Mesdames et messieurs, le 11 novembre est devenu le jour de tous les morts pour la France — ceux de toutes les guerres. Et mon vœu le plus cher, c’est que cette liste s’arrête. Plus de guerres mondiales, plus de conflits fratricides, plus d’attentats — que cela cesse enfin.
Nous sommes le pays des Lumières. Le pays qui croit en la raison, en la justice, en l’humanité. Et nous devons défendre ces valeurs avec la même force que ceux qui nous ont précédés.
La France, pour cela, se dote d’une armée forte, d’une défense moderne. Mais la puissance d’une nation ne se mesure pas qu’en armes : elle se mesure en courage, en cohésion, en fidélité à ses valeurs. Elle se mesure aussi au soutien apporté par la nation à nos forces armées.
Je veux ici saluer nos soldats, nos forces armées, déployées partout dans le monde pour défendre la liberté et la paix.
Mesdames et Messieurs je terminerai en disant qu’en ce jour de mémoire, souvenons-nous que commémorer, ce n’est pas se tourner vers le passé : c’est puiser la force d’affronter l’avenir.

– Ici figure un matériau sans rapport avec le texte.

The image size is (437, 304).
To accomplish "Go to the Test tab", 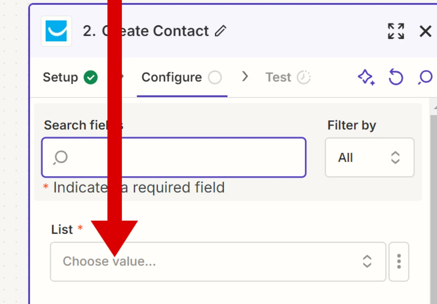I will (278, 77).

En pensant à ceux qui ont vécu l’horreur des tranchées, à ceux qui ont tenu dans la peur et la boue, à celles qui ont travaillé, espéré, prié, nous affirmons notre fidélité à leur message.
Nous honorons leur courage, leur dignité, leur sacrifice. Et nous nous engageons à préserver ce qu’ils nous ont légué : une Nation forte, une République vivante, une Europe de paix.
Vive la paix, Vive la République, Et vive la France.